_What is being asked_: Exactly as they appear below, repeat the lines from the one with "Operations & Technology (899, 18)" through the one with "[Search] (1006, 21)", and no others.

Stored items

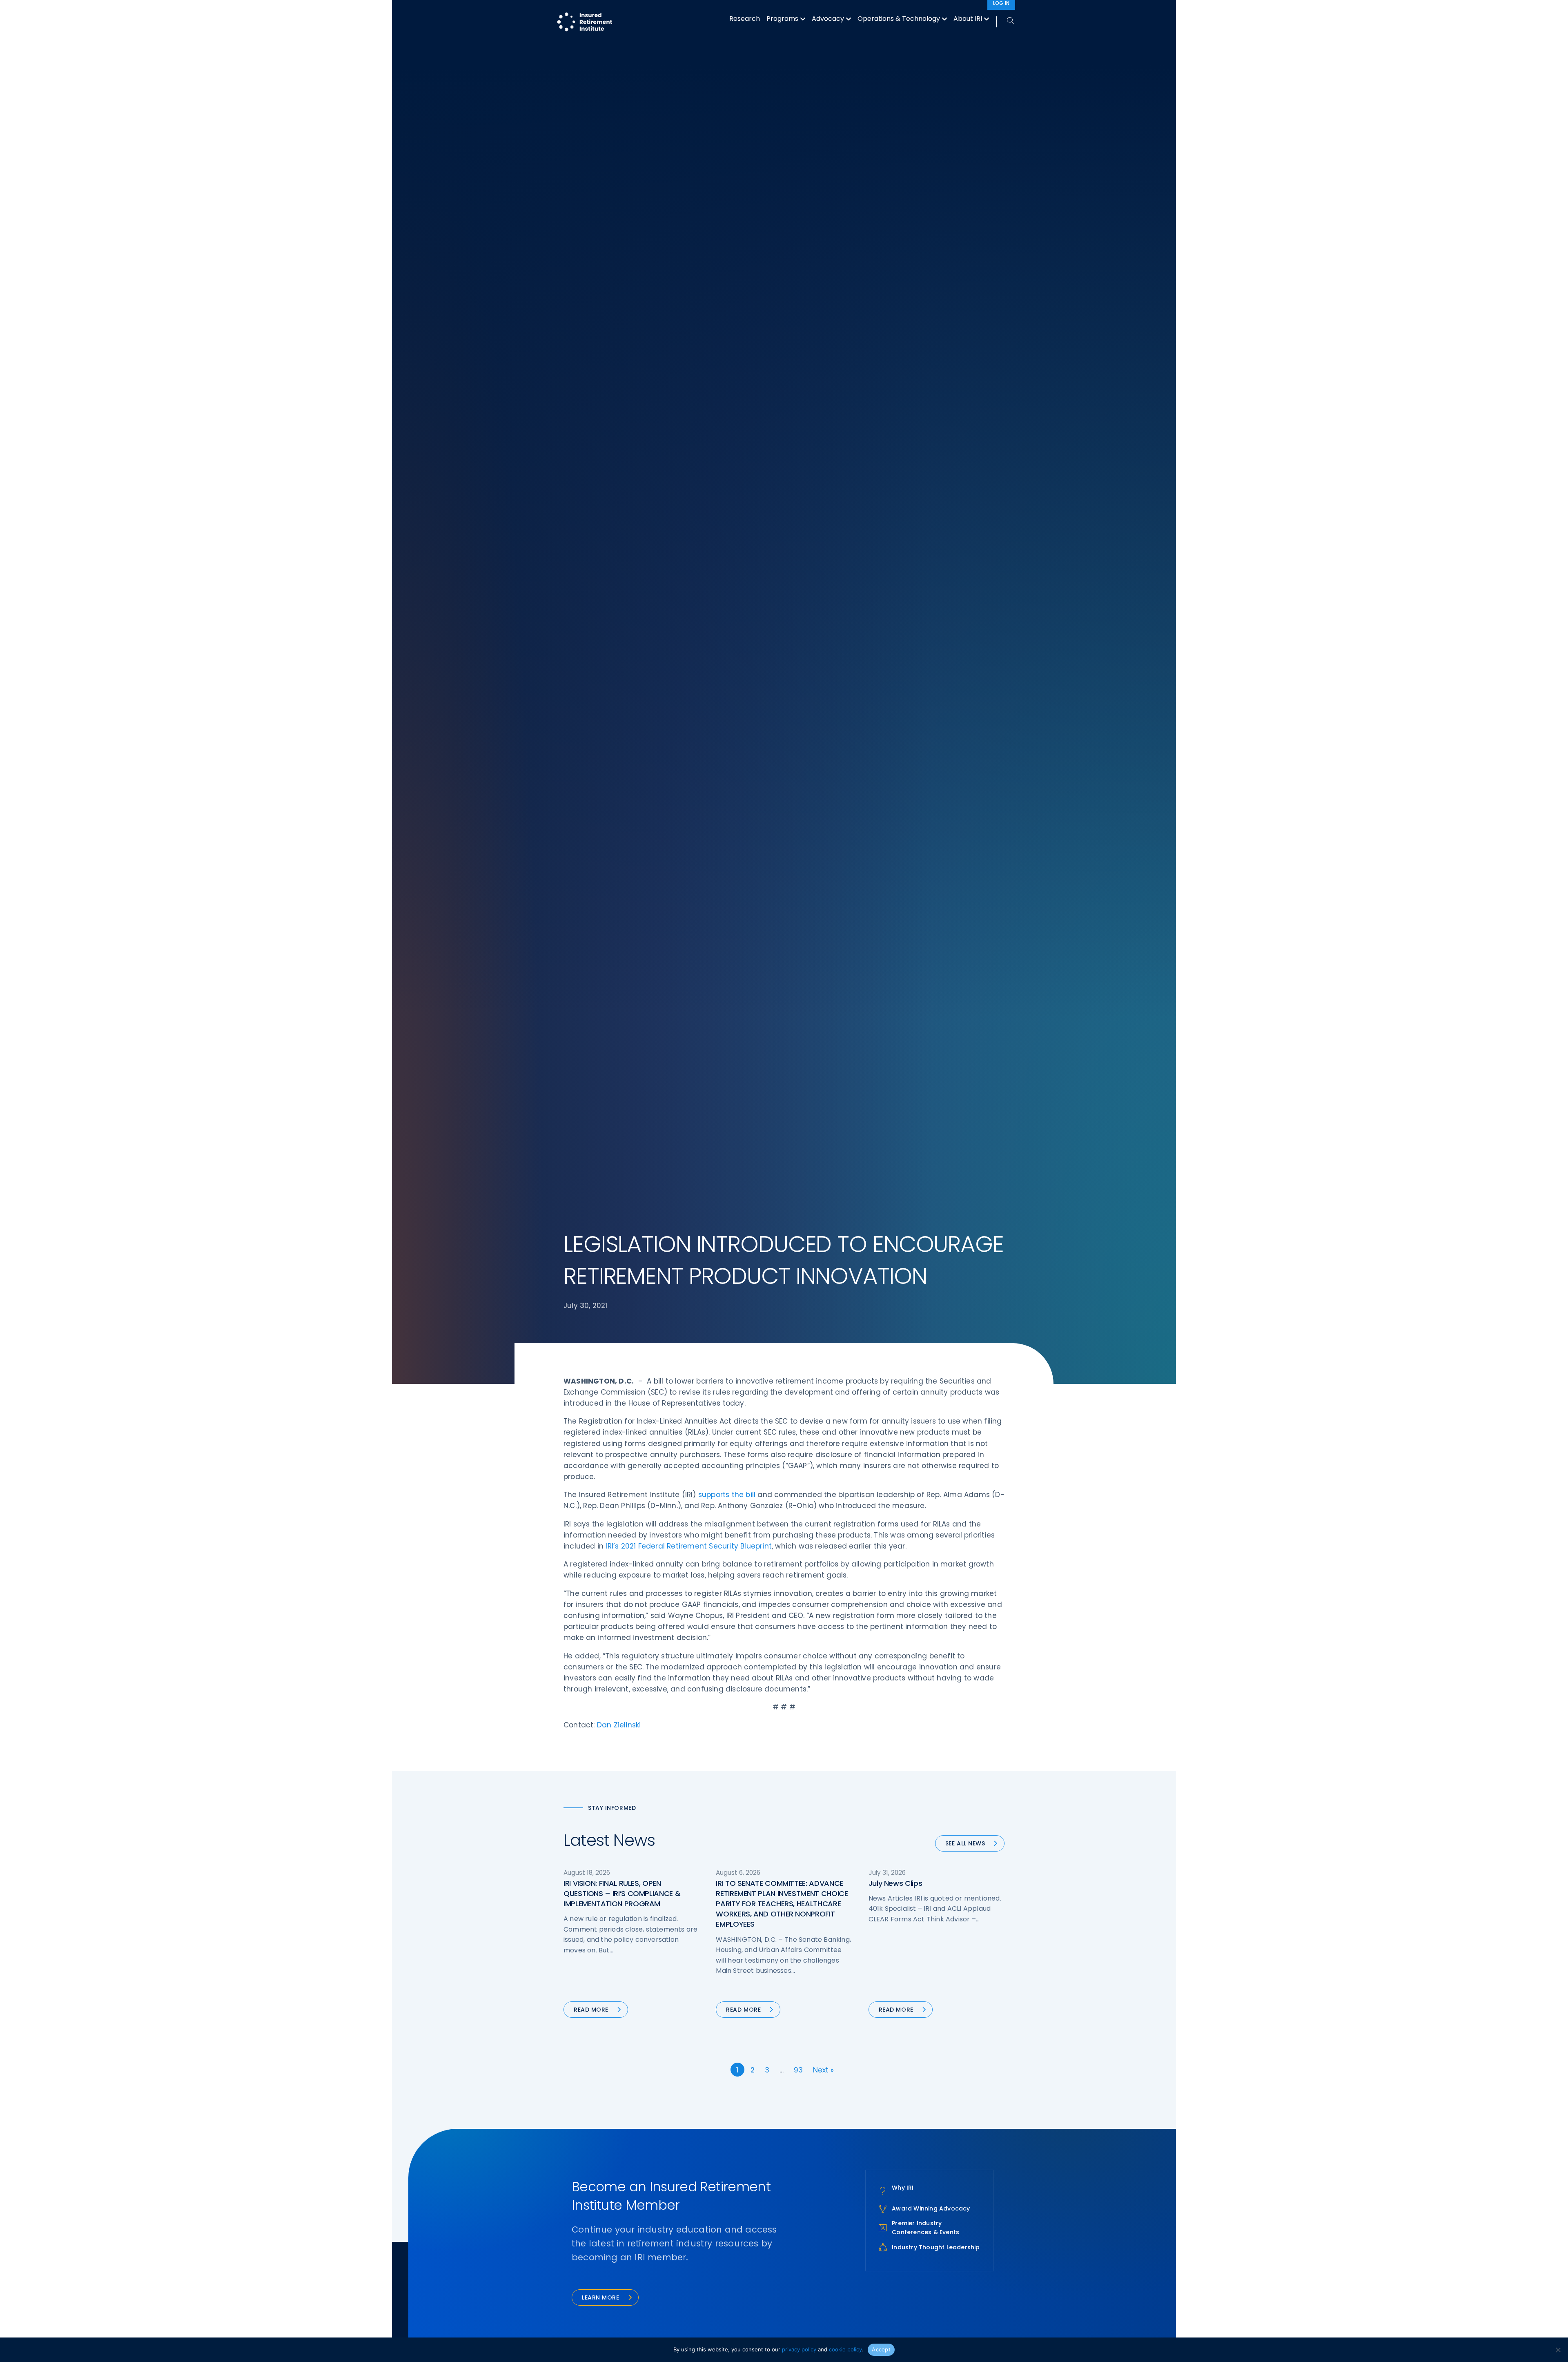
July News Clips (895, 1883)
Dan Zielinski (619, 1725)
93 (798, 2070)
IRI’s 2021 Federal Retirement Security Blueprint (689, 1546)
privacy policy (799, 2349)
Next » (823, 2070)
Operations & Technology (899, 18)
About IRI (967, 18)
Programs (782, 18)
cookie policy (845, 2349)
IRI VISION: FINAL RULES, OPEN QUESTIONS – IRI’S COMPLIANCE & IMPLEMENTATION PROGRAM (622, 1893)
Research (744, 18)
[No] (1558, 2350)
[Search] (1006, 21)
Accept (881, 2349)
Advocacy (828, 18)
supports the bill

_Exercise output_:
Operations & Technology (899, 18)
About IRI (967, 18)
Programs (782, 18)
cookie policy (845, 2349)
IRI VISION: FINAL RULES, OPEN QUESTIONS – IRI’S COMPLIANCE & IMPLEMENTATION PROGRAM (622, 1893)
Research (744, 18)
[No] (1558, 2350)
[Search] (1006, 21)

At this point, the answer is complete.